Colette Nys-Mazure : « J’ai cent ans » — 14 mai 1936

colette nys-mazure

Colette Nys-Mazure

Enrac­inée entre Escaut et Mont-Saint-Aubert, elle a pris plaisir à com­mu­ni­quer l’incendie des mots aus­si bien dans le cadre intime d’une classe qu’au vaste pub­lic ; elle a pris son envol pour pro­pos­er des textes sous d’autres cieux.

L’expérience char­nelle de la mort a trans­fig­uré le jour à jour, lui allouant une jubi­la­tion qui sus­cite la Célébra­tion du quo­ti­di­en. Dès La criée de l’aube, elle a illu­miné le vit­rail peu­plé de vis­age de femmes Sin­gulières et plurielles. Soumise aux cycles et aux saisons, elle n’en a pas moins exploré Le for intérieur ; remon­tée à la source de Haute enfance, elle s’est promis de ne jamais aban­don­ner son Enfance por­ta­tive, ravivée par la tribu famil­iale.

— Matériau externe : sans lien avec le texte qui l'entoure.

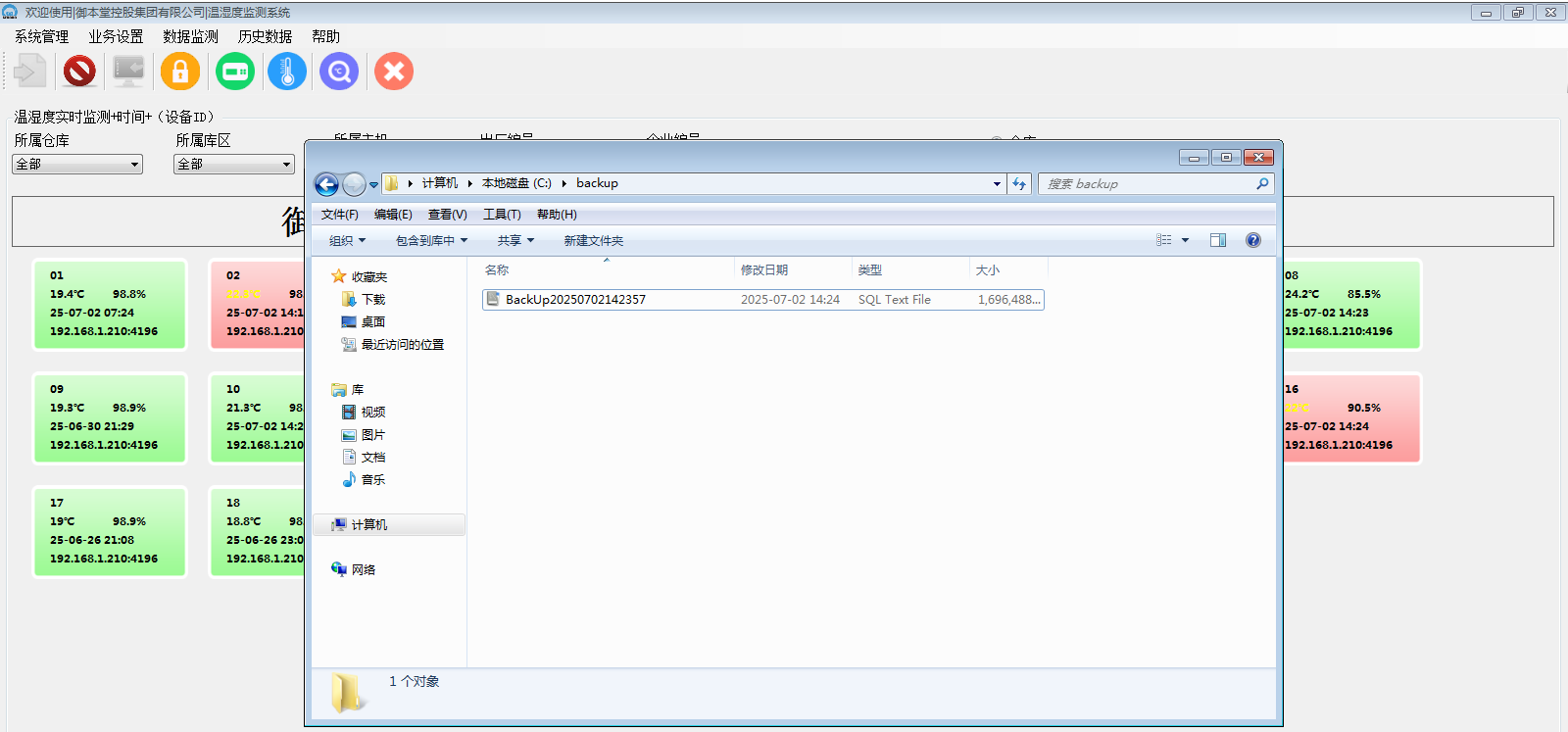This screenshot has height=732, width=1568.
Task: Toggle the preview pane icon in Explorer
Action: coord(1217,240)
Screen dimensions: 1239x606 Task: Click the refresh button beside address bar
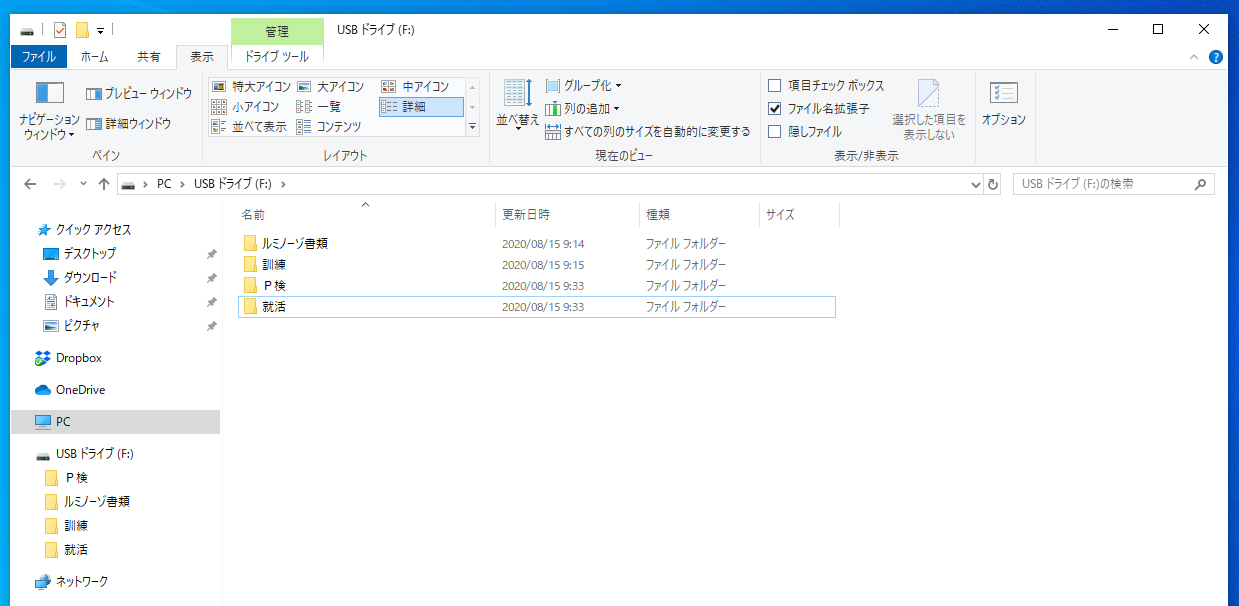pos(992,184)
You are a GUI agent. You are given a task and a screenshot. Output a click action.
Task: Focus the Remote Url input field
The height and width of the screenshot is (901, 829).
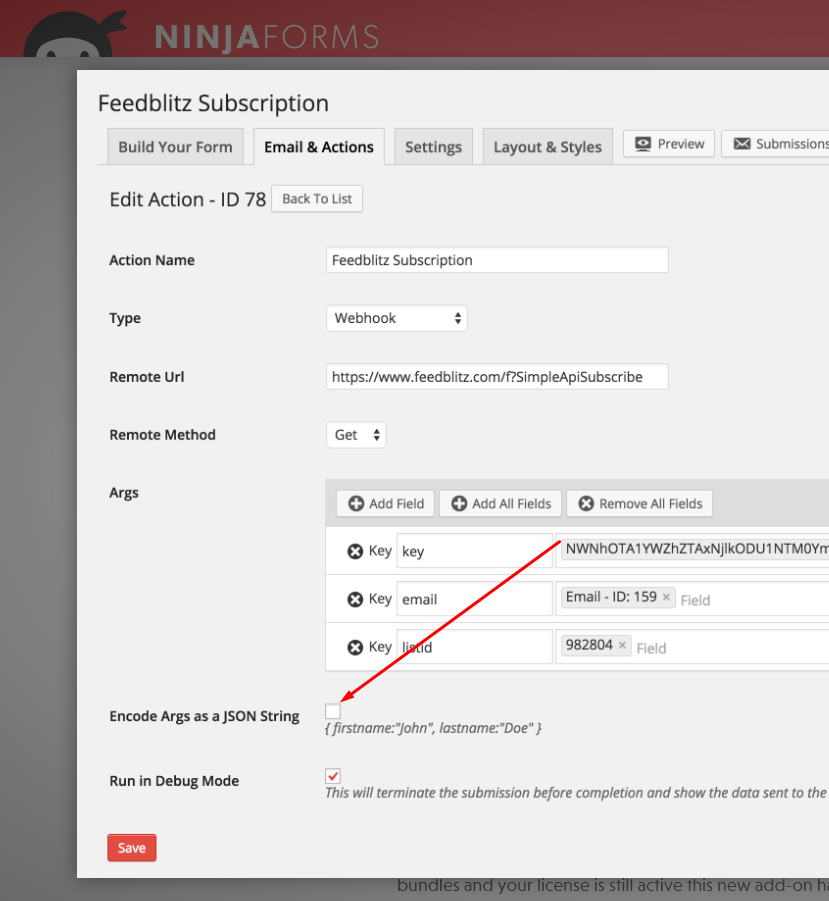coord(496,377)
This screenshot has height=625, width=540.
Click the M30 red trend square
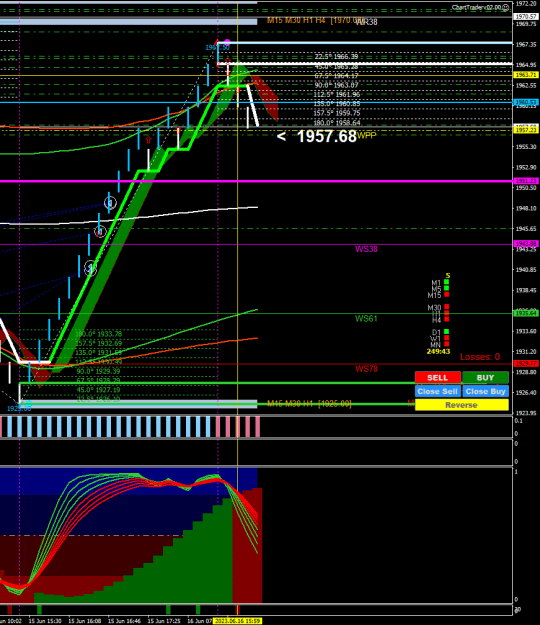coord(446,307)
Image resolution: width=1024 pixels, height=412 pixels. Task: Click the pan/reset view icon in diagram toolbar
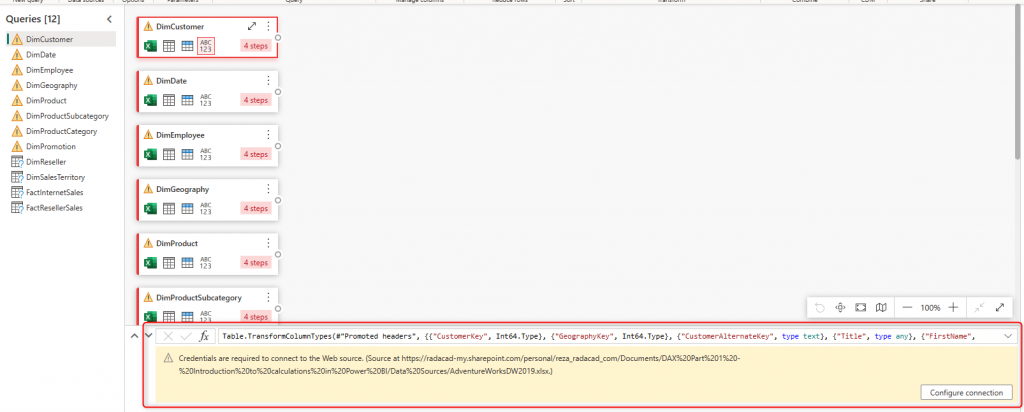click(x=841, y=307)
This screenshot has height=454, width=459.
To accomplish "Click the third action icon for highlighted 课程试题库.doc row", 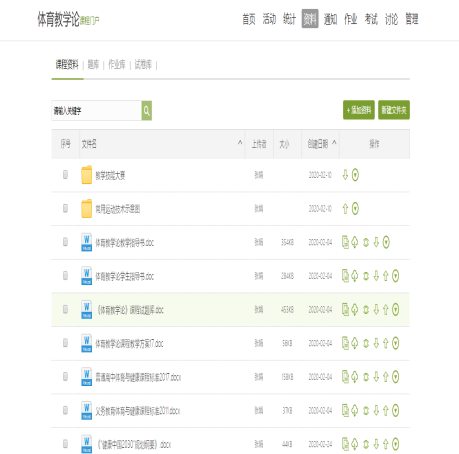I will 366,309.
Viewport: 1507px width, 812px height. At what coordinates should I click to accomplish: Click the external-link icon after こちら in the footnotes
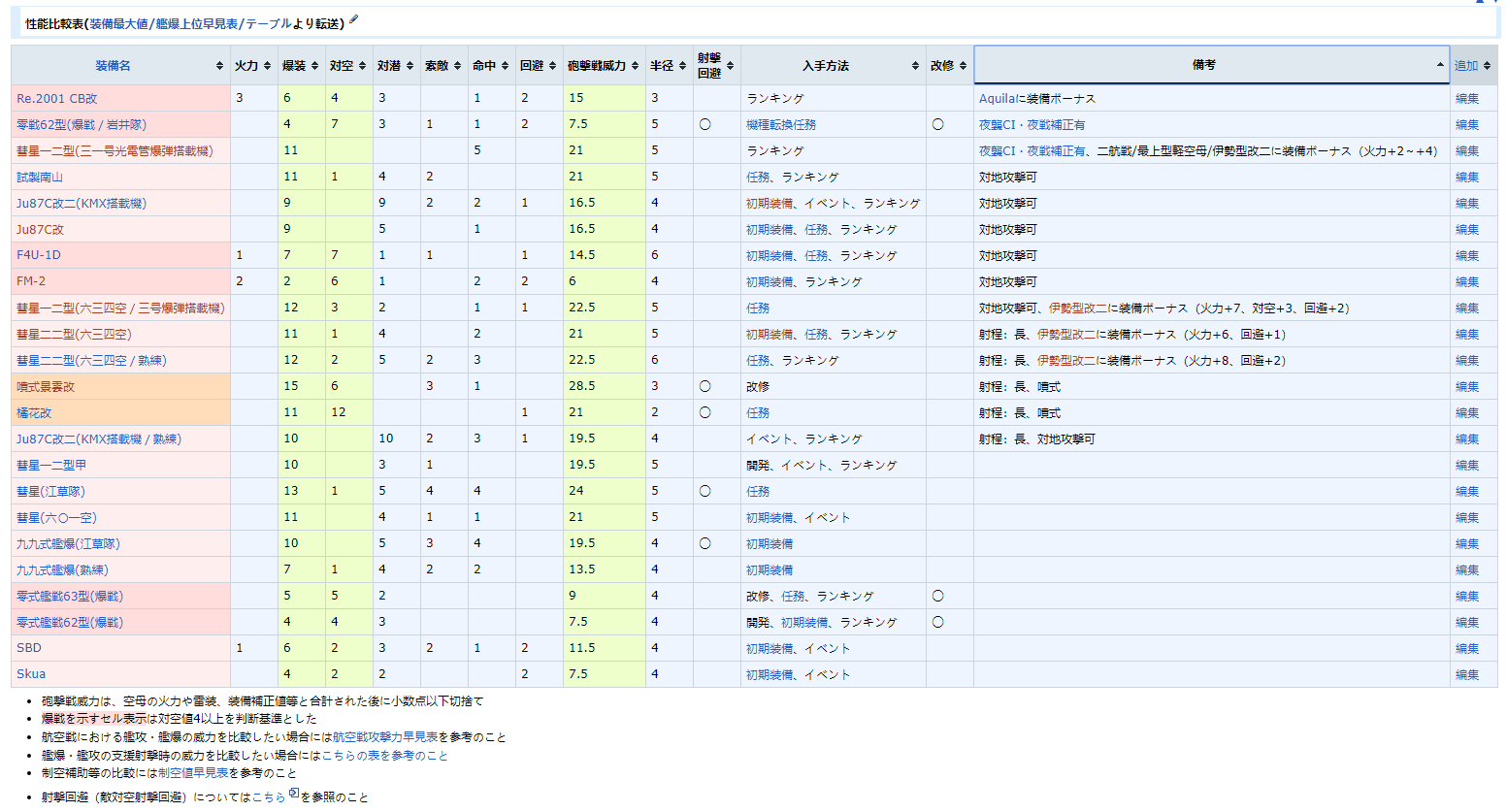click(x=294, y=795)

Poèmes, nou­velles, essais, théâtre ou chroniques, c’est tou­jours la vision poé­tique qui pré­vaut : le regard décapé, accueil­lant l’écart, l’ellipse, l’image vio­lente, sur­prenante ou ten­dre et la musique des allitéra­tions. Poète de La vie à foi­son, ses textes trahissent cepen­dant une angoisse qui la rend poreuse à chaque autre croisé en chemin.

Elle rompt le silence
comme le pain
sans ébruiter le secret
ni éroder la chair nubile
Ne pas gal­vaud­er
l’or des ren­con­tres

Atten­tive à la voix orig­i­nale qui sourd de cha­cun, elle a été sen­si­ble aux fêtes des ren­con­tres au cœur de l’atelier, qu’il soit de lec­ture ou d’écriture, et dans le jeu des écri­t­ures mêlées.